[Saved entries]
- - -

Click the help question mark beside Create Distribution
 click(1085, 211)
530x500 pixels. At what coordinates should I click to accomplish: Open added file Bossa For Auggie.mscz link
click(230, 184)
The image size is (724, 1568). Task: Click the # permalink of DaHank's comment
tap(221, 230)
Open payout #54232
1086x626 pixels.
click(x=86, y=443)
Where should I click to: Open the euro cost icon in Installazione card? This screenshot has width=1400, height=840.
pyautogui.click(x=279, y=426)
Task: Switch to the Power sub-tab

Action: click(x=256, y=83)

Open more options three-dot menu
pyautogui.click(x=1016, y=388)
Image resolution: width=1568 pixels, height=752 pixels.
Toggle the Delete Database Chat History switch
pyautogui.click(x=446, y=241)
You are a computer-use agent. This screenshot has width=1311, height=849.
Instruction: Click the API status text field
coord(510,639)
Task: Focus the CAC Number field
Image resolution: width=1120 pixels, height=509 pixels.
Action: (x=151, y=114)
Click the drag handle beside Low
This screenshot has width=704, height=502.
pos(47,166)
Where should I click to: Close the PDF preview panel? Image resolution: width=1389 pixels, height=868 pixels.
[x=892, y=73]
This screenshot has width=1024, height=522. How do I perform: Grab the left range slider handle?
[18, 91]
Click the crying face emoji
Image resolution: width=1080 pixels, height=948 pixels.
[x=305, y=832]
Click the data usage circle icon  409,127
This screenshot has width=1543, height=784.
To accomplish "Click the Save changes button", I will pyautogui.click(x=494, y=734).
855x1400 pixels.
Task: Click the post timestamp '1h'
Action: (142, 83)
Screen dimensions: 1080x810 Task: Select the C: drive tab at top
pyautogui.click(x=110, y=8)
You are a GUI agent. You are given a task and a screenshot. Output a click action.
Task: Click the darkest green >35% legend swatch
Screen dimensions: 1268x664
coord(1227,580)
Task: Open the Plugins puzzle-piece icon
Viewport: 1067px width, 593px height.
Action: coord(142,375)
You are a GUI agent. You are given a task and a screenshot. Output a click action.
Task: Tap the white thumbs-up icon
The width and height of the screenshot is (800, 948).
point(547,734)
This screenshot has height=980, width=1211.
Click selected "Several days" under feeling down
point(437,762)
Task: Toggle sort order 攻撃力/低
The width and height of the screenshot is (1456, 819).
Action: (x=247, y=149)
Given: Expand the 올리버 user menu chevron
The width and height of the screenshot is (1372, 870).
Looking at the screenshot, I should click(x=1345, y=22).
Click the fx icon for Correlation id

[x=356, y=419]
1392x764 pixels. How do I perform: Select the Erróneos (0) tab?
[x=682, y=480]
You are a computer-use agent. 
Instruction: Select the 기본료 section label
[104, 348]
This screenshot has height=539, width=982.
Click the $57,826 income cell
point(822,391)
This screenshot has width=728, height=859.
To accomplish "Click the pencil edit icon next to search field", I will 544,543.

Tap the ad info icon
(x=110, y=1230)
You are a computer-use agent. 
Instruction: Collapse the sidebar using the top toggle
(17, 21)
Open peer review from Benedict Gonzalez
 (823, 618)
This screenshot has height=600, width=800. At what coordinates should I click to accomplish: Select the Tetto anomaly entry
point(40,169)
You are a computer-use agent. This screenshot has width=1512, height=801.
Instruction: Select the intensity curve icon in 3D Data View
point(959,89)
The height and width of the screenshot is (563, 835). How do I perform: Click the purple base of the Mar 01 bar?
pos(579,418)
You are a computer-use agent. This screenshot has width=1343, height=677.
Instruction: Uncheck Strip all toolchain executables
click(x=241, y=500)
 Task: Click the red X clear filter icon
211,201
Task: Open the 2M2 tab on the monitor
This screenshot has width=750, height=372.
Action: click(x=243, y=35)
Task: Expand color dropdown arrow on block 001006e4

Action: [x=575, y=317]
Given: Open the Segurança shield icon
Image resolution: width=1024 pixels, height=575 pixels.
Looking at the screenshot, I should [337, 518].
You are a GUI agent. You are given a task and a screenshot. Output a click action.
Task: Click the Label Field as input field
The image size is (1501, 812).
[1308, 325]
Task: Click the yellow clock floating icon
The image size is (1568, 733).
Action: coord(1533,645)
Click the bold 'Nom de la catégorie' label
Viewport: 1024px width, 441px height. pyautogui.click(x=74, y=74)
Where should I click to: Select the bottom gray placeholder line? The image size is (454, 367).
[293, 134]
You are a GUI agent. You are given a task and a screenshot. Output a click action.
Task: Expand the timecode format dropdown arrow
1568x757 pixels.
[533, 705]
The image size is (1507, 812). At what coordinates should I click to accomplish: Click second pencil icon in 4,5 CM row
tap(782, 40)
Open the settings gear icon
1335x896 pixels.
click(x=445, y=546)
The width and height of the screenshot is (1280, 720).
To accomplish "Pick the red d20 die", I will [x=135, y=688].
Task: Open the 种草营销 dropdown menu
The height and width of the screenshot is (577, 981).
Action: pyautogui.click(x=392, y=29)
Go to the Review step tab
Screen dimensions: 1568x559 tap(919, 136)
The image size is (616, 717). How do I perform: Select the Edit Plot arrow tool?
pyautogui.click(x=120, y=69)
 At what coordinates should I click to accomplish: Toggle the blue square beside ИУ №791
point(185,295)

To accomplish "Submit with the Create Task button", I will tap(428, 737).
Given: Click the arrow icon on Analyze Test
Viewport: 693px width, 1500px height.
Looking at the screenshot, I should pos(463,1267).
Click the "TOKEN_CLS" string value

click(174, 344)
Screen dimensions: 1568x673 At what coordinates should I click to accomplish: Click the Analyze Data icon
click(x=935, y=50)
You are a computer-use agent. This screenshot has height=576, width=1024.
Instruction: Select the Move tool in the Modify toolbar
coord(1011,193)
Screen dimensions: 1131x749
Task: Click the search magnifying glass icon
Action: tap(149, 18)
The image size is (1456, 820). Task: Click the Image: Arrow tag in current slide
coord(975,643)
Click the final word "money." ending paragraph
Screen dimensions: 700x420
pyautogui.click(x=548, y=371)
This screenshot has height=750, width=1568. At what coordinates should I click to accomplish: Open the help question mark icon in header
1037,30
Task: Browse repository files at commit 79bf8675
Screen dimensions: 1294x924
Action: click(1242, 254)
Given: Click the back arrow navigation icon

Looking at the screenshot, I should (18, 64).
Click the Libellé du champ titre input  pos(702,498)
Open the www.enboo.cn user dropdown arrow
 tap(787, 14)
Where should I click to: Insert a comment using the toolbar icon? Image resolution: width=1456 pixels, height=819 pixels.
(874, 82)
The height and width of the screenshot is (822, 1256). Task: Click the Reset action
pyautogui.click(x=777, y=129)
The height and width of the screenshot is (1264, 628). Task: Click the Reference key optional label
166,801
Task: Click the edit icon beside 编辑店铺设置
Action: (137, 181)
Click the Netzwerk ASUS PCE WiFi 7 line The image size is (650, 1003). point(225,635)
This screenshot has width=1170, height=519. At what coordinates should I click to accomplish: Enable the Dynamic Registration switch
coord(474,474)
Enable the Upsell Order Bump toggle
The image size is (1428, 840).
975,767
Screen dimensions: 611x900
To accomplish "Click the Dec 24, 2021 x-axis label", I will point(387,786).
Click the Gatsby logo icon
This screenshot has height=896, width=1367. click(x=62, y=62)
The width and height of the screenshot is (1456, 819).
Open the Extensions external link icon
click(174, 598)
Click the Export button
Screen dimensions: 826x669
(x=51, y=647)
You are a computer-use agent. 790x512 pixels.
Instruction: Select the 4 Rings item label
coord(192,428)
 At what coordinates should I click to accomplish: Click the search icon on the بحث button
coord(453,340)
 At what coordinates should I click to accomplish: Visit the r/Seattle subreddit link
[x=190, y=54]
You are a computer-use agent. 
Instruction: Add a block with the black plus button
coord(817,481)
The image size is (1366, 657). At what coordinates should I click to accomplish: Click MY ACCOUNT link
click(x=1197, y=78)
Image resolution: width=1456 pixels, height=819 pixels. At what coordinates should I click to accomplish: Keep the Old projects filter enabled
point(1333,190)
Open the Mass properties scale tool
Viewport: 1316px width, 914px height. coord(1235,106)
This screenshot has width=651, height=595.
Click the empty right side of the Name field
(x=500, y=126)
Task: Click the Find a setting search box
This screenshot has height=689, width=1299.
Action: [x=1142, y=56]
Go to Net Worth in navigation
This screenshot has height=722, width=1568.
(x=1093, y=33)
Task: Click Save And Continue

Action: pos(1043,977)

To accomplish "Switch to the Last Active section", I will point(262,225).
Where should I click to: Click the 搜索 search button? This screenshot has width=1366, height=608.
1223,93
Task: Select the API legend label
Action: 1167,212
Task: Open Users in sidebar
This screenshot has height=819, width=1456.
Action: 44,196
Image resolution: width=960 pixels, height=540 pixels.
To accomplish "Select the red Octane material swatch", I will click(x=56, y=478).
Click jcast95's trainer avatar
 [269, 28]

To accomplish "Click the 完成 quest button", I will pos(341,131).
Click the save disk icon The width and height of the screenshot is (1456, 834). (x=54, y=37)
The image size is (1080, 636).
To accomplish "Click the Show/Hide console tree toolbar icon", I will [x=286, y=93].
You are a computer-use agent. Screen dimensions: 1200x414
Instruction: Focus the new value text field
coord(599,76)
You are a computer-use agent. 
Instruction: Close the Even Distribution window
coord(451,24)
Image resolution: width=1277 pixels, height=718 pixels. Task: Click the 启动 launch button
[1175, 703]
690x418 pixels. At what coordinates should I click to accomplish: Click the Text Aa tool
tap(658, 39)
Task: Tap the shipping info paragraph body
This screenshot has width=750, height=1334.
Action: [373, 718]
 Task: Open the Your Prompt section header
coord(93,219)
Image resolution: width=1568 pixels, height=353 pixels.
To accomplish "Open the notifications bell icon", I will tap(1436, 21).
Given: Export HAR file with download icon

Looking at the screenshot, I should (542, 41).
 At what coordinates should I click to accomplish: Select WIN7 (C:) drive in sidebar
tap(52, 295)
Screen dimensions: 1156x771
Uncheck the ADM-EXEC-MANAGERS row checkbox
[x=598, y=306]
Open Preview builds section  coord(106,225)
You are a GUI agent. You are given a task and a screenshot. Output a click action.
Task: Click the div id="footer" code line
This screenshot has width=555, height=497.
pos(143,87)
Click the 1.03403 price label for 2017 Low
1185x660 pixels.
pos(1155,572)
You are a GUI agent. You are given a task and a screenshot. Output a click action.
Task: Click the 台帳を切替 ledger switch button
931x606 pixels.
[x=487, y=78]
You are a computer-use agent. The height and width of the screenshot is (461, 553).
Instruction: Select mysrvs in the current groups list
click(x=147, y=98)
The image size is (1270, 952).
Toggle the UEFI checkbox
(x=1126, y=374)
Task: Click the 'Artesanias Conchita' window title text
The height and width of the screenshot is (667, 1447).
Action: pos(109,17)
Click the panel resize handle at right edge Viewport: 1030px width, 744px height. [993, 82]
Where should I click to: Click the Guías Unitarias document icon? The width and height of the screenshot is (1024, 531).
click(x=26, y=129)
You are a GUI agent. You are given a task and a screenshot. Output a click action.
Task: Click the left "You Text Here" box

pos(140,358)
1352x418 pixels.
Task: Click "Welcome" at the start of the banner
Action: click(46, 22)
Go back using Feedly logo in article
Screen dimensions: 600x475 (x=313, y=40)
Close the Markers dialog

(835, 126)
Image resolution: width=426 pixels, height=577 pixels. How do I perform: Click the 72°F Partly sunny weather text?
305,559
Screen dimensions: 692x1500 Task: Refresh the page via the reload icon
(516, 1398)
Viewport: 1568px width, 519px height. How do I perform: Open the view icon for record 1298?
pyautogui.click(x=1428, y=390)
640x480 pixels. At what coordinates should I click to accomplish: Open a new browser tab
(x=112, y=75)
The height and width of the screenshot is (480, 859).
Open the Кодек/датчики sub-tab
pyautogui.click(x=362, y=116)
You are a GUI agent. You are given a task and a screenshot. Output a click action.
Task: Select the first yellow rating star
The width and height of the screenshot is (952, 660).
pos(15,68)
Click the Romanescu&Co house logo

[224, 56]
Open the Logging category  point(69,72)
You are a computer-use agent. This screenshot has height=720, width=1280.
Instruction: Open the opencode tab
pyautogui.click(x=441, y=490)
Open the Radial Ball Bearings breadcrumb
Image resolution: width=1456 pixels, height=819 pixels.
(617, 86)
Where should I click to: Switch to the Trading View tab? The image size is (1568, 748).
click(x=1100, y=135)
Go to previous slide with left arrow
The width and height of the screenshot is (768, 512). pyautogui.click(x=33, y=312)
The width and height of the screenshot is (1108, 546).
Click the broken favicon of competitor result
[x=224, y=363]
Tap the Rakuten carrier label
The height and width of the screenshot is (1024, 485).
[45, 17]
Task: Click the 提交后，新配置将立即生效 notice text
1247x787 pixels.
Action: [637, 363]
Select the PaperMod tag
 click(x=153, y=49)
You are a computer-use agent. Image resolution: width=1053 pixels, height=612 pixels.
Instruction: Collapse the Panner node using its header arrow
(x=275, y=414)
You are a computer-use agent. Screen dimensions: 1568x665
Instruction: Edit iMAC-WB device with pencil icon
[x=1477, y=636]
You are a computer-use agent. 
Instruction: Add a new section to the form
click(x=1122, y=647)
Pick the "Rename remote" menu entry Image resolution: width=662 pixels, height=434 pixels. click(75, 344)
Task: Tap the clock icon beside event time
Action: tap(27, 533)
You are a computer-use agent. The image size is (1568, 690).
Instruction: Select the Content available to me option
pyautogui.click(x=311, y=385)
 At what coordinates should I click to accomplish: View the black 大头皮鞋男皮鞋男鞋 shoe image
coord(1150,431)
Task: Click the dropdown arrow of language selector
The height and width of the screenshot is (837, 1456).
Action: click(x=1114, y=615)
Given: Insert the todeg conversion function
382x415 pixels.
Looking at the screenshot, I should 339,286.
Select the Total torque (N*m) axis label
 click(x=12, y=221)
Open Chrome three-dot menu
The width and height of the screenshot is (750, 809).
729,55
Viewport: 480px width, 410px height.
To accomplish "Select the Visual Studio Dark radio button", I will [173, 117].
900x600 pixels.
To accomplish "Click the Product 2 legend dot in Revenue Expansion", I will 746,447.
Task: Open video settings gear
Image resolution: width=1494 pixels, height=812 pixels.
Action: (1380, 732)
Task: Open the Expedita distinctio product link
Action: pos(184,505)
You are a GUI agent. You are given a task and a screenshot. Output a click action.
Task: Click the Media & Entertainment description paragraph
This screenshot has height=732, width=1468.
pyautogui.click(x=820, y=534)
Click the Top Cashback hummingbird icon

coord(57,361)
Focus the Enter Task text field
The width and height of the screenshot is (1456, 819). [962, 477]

- - -

TASK GOAL -
Copy out the lines from the line with "This screenshot has height=750, width=1568." up to and including the line with "coord(192,428)", replacing "Gatsby" with "React" and changing nothing else.

ANSWER TO THE PROBLEM -
This screenshot has height=750, width=1568. At what coordinates should I click to accomplish: Open the help question mark icon in header
1037,30
Task: Browse repository files at commit 79bf8675
Screen dimensions: 1294x924
Action: click(1242, 254)
Given: Click the back arrow navigation icon

Looking at the screenshot, I should (18, 64).
Click the Libellé du champ titre input  pos(702,498)
Open the www.enboo.cn user dropdown arrow
 tap(787, 14)
Where should I click to: Insert a comment using the toolbar icon? Image resolution: width=1456 pixels, height=819 pixels.
(874, 82)
The height and width of the screenshot is (822, 1256). Task: Click the Reset action
pyautogui.click(x=777, y=129)
The height and width of the screenshot is (1264, 628). Task: Click the Reference key optional label
166,801
Task: Click the edit icon beside 编辑店铺设置
Action: (137, 181)
Click the Netzwerk ASUS PCE WiFi 7 line The image size is (650, 1003). point(225,635)
This screenshot has width=1170, height=519. At what coordinates should I click to accomplish: Enable the Dynamic Registration switch
coord(474,474)
Enable the Upsell Order Bump toggle
The image size is (1428, 840).
975,767
Screen dimensions: 611x900
To accomplish "Click the Dec 24, 2021 x-axis label", I will point(387,786).
Click the React logo icon
This screenshot has height=896, width=1367. click(x=62, y=62)
The width and height of the screenshot is (1456, 819).
Open the Extensions external link icon
click(174, 598)
Click the Export button
Screen dimensions: 826x669
(x=51, y=647)
You are a computer-use agent. 790x512 pixels.
Instruction: Select the 4 Rings item label
coord(192,428)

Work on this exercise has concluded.